* [SOURCE EXTRACT]:
- - - - -
There's more to the explanation in section 8.3, including a good
discussion of the force definition of weight often used in physics and
engineering. This section concludes with the excellent advice that

whenever the word 'weight' is used, it should be
made clear which meaning is intended.

Now, let's go to the extensive list of conversion factors found in
Appendix B to SP 811.
http://physics.nist.gov/Pubs/SP811/appenB8.html#P

To convert from to Multiply by

pound (avoirdupois) (lb) 23 kilogram (kg) 4.535 924 E-01
pound (troy or apothecary) (lb) kilogram (kg) 3.732 417 E-01

[The 23 is a reference to a footnote in the printed and pdf versions,
a note on a separate page in html]
http://physics.nist.gov/Pubs/SP811/footnotes.html#f23

23 The exact conversion factor is 4.535 923 7 E-01. All units
in Sec. B.8 and Sec. B.9 that contain the pound refer to
the avoirdupois pound.

This unit, of course, is not defined by this publication. This is
just the legal definition made by NBS in 1959.

Also, take a look at another section of American Society for Testing
and Materials, Standard for Metric Practice, E 380-79, ASTM 1979.

3.4.1.4 The use of the same name for units of force
and mass causes confusion. When the non-SI units
are used, a distinction should be made between
force and mass, for example, lbf to denote force in
gravimetric engineering units and lb for mass.
- - - - -
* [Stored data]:
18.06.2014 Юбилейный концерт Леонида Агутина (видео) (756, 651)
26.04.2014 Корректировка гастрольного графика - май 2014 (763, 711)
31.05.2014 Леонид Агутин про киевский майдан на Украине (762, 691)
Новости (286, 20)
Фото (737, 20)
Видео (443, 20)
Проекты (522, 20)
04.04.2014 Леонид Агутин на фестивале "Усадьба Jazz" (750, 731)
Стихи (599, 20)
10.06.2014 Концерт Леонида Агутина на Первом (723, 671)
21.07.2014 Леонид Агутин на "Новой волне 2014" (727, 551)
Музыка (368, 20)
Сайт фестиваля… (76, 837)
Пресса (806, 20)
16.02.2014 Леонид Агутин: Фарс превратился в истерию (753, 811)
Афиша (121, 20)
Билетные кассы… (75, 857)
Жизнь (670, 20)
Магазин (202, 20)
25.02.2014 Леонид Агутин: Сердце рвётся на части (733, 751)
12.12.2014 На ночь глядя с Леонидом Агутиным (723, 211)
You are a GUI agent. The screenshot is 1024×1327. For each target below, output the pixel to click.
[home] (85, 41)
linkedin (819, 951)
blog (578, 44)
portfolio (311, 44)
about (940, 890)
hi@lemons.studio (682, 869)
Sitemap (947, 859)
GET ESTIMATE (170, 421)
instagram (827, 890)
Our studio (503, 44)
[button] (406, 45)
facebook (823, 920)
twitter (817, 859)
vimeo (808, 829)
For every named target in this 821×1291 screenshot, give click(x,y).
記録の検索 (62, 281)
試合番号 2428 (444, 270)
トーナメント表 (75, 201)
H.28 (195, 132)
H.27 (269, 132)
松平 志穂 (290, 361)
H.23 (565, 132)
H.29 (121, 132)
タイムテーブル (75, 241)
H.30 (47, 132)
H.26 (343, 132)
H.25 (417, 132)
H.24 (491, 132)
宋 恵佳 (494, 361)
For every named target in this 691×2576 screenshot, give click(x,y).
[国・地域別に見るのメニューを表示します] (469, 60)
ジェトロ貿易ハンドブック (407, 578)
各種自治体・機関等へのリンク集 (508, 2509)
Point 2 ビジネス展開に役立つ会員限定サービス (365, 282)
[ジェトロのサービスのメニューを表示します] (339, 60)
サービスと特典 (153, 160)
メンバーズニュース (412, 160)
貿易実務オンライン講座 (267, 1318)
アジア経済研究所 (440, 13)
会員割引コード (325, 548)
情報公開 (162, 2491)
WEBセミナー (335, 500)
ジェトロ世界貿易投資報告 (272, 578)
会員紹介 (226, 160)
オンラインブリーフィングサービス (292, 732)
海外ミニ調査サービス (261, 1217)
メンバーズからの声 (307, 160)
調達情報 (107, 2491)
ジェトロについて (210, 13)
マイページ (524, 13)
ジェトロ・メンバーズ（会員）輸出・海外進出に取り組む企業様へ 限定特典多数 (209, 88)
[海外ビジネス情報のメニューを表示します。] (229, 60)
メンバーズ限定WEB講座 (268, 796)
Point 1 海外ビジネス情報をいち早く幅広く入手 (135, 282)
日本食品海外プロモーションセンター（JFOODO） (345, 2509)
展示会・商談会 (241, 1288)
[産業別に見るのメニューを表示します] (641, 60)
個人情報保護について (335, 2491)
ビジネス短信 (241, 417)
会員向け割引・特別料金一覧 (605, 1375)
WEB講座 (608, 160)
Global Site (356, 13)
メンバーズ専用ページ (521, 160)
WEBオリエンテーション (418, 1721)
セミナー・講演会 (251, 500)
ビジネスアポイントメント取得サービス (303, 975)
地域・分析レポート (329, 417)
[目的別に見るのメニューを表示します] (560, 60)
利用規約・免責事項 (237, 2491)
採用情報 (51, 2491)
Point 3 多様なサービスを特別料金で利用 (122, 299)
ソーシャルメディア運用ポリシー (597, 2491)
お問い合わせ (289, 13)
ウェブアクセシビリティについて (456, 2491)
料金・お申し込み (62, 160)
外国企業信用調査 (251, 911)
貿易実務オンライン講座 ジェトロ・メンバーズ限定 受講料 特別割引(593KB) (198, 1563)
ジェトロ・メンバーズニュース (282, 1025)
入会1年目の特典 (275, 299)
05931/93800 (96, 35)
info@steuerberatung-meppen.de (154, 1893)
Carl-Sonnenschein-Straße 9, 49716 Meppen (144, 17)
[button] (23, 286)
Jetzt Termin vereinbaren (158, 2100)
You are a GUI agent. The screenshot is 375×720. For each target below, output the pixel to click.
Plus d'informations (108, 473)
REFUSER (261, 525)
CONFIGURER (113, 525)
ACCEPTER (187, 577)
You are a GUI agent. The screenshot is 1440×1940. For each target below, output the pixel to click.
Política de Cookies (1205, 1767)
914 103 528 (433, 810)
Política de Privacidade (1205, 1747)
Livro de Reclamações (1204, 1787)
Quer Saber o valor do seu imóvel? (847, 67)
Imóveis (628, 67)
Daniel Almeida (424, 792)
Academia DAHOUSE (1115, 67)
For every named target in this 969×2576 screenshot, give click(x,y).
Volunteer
- - - - -
* [TASK REQUIREMENTS]: In the pound conversion extract, replace "NBS" with "the National Bureau of Standards" and write out the passage starting at "This unit, of" and ending at "380-79, ASTM 1979.". These data come from a separate source.

* [EXERCISE RESULT]:
This unit, of course, is not defined by this publication. This is
just the legal definition made by the National Bureau of Standards in 1959.

Also, take a look at another section of American Society for Testing
and Materials, Standard for Metric Practice, E 380-79, ASTM 1979.